Politique belge

Dès son retour de Russie, le Premier ministre Charles Michel tiendra des consultations discrètes pour analyser les différentes remarques exprimées à propos du projet de loi sur les visites domiciliaires, a-t-on appris mardi soir dans son entourage. Le chef du gouvernement entend apporter de la sérénité dans le débat qui fait rage depuis quelques jours et permettre à tout le moins que les éclaircissements nécessaires soient apportés.

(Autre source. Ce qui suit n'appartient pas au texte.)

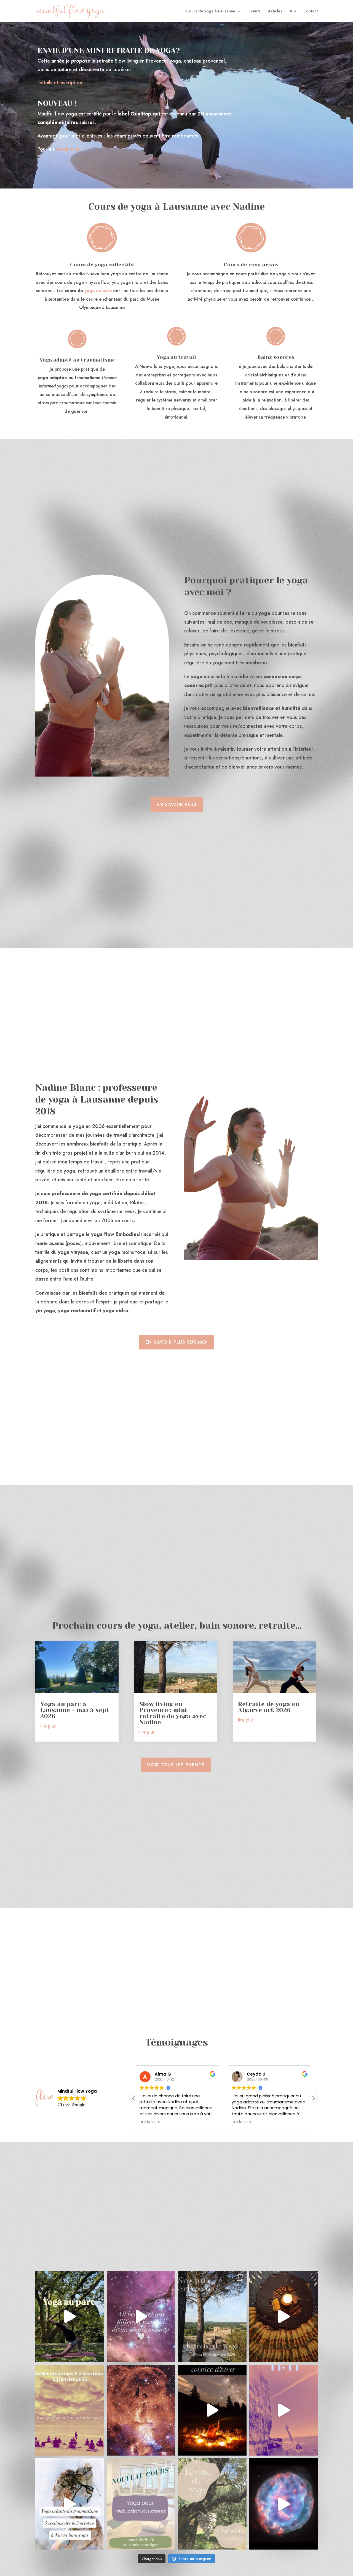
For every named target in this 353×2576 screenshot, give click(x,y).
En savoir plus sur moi (176, 1342)
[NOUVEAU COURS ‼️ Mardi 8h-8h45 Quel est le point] (141, 2504)
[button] (313, 2098)
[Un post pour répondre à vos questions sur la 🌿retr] (212, 2504)
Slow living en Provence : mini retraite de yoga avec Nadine (172, 1713)
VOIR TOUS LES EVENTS (176, 1764)
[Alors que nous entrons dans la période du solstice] (141, 2410)
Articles (275, 11)
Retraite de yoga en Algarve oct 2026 (268, 1707)
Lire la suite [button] (150, 2121)
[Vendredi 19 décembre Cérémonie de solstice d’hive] (212, 2410)
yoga (89, 290)
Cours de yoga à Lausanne (211, 11)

L'objectif demeure la mise en œuvre de la directive européenne sur les retours, dans laquelle s'inscrit le projet de loi controversé. Puisque le débat parlementaire est appelé à encore durer quelques jours, le Premier ministre prendra un peu de temps pour "lever les malentendus et être à l'écoute des observations", particulièrement celles des juges d'instruction, a-t-on précisé.

Le projet de loi n'a pas fait l'objet de remarques négatives du Conseil d'État, a-t-on ajouté. Ces visites domiciliaires sont prévues en dernier recours et font l'objet d'une autorisation d'un juge d'instruction.

Le chef du gouvernement revient mercredi soir de sa visite à Moscou. La commission de l'Intérieur de la Chambre se réunira mercredi matin pour poursuivre ses travaux sur le projet de loi.


Francken n'a "aucun problème" avec un éventuel recours devant la Cour constitutionnelle

Le secrétaire d'État à l'Asile et la Migration, Theo Francken (N-VA), n'a "aucun problème" avec un éventuel recours devant la Cour constitutionnelle contre son projet de loi autorisant les visites domiciliaires en vue d'appliquer un ordre de quitter le territoire, a-t-il affirmé mardi lors d'un dîner-conférence au Cercle de Lorraine. "Le Conseil d'État a évalué le texte, notamment sa constitutionnalité, et il n'a fait aucune remarque. Il n'y a donc aucun problème pour moi si des ONG veulent saisir la Cour constitutionnelle", a déclaré le nationaliste flamand devant une centaine de membres du club d'affaires belge.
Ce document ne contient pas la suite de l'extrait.